[START Material provided]

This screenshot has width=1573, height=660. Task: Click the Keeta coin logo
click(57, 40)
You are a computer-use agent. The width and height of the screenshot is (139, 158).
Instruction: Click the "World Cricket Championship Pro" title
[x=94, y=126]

[END Material provided]

## Written task:
Reproduce the material starting at the line containing "You are a computer-use" and ending at the end of the material, with "screenshot" renamed to "screen capture" and everything else left as it is.

## Full output:
You are a computer-use agent. The width and height of the screen capture is (139, 158).
Instruction: Click the "World Cricket Championship Pro" title
[x=94, y=126]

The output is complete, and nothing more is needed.